And yet here we are, Jaspir Singh and I, reminiscing about old Indian songs (he’s surprised that I know them, I tell him my father was a fan), driving through Seattle, transported to the Punjab of 1985. He’s been here for 15 years, much like me. Neither of us thinks we’ll go back. We share our enthusiasm for the American dream, we see it being more than just a dream. We see it realize in our own lives. We value our safety. We laugh about how petty crime in India and Pakistan is usually instigated by the cops and how they’re the last people one should involve in civil disputes. We worry about a Trump America. We worry about us in Trump America. We speak about violence against Sikhs after 9/11. My building approaches. He reminds me of my grandfather. He says Khudahafiz as I say Namaste. I begin my day at work.

On the way home, Youssef, the Moroccan bachelor picks me up. He thinks I’m Iranian. We discuss the meaning of Mona. He tells me it’s a common name in Morocco. I tell him that’s what his countrymen told me when I was there. He’s elated that I’ve been to his home town. Mission accomplished :). We discuss the merits and demerits of various tagines. There is no authentic Moroccan food in Seattle. He’s going home in October though. And he will be bringing a wife back so perhaps there will be more tagine and couscous in his life after that. She’s a professional lady though, he tells me. We discuss visas and green cards. He won the green card lottery. His family thinks he’s the luckiest man in the world. He doesn’t feel lucky, his ex-wife cheated on him. But the new lady, she is more mature. He’s sad when I answer his question about children. Gives me advice that I should reconsider. I wish him luck with his lady. It’s time to go and feed my cats.

Jake, the musical nomad picks me up after taking several “2 minutes away”. I’m his last ride of the morning and it’s just 7:30 AM. He targets the early morning airport crowd, then heads back to his basement apartment in Edmunds and writes music. The scene for composers isn’t all that great up here. He moved here from Idaho with his girlfriend, then she broke up with him and two years in, he’s ready to try his luck in the city of angels. The Seattle Freeze is real, we agree, especially for people like him and I, people that don’t like to climb up mountains or go kayaking. Whatever happened to good old conversation?  He’s tentative in asking about where I’m from but I can tell he’s curious. That’s so RAD, he tells me when he finds out. Time to open the door and walk into another day.

* [Data extract]:
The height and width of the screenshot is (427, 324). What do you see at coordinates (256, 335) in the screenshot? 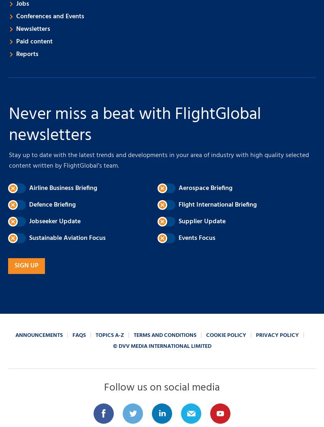
I see `'Privacy policy'` at bounding box center [256, 335].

* [Problems to solve]:
a. In the piece about Seattle ride-share drivers, why might Youssef have more tagine and couscous in his life after October? Answer in one to three sentences.
b. Please carry the piece about Seattle ride-share drivers forward from its final sentence.

* [Results for the exercise]:
a. There is no authentic Moroccan food in Seattle, but Youssef is going home in October and will bring a wife back with him. That is why the narrator supposes there may be more tagine and couscous in his life afterward.

b.
You work and you work and you work and then you die, my Somali Lyfter tells me as he picks me up from Amperity’s CEO’s house at 11 PM (late pow-wow for the leadership team). I’m tired. I don’t think I’m going to enjoy this conversation, but then he takes a different direction. And once you make your peace with that, life is good. Why else would you and I both be working at this hour, he says as he laughs at the ultimate hack that is life. He’s out driving me around so his mother, his wife and three children in Berbera don’t have to worry about food and rent. I think about my mother, puttering through her morning in Lahore, probably in the kitchen making something garlicy. I long for her food. I’ll go home in 6, 7, 8…8 months. We’re at the front door of my loft. Time to snuggle and sleep.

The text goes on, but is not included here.